The Owner-Operator Independent Drivers Association issued the following response after today’s White House meeting on the Supply Chain Crisis: Todd Spencer, president and CEO:

Truckers have been working tirelessly to keep the country safe and productive throughout the
COVID-19 pandemic. They have already been operating around the clock, but are often
restricted by factors beyond their control such as excessive detention time and the lack of
readily-available, safe parking for their trucks. These problems must finally be addressed if the
Administration hopes to implement any significant supply chain solutions. Most of what we are
seeing is not a surprise to our members who have been plagued with dysfunction in the supply
chain for decades and it’s not realistic to expect the supply chain will suddenly operate
efficiently on a 24/7 schedule when drivers aren’t being fully paid for their time.

In recent months, global supply shortages have forced some truckers off the road. Drivers are
experiencing the domino effects of supply and staffing shortages which are preventing them
from complying with federal regulations. Examples include drug and alcohol testing delays and
difficulties finding replacement electronic logging devices, DEF filters, and CPAP machines. We
encourage the U.S. Department of Transportation and other agencies to begin making some
emergency allowances to keep safe, qualified drivers in business.

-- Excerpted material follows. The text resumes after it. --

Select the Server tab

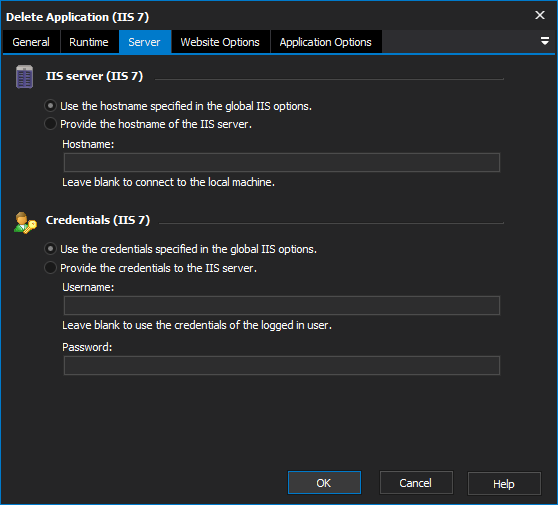(x=144, y=42)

But let’s be clear, the current supply chain crisis is not due to a shortage of truck drivers!
Because the real bottlenecks in the supply chain occur at pickup and delivery points, adding
more trucks and drivers will simply makes the lines longer, NOT faster. Every region of our
country and segment of our economy relies upon long-haul truck drivers and it’s time that both
the government and the trucking industry begin treating them as essential workers. We support
the Administration’s efforts to improve the quality of trucking jobs, but this must start with
valuing and compensating all of a driver’s time.

The Owner-Operator Independent Drivers Association is the largest national trade association
representing the interests of small-business trucking professionals and professional truck drivers.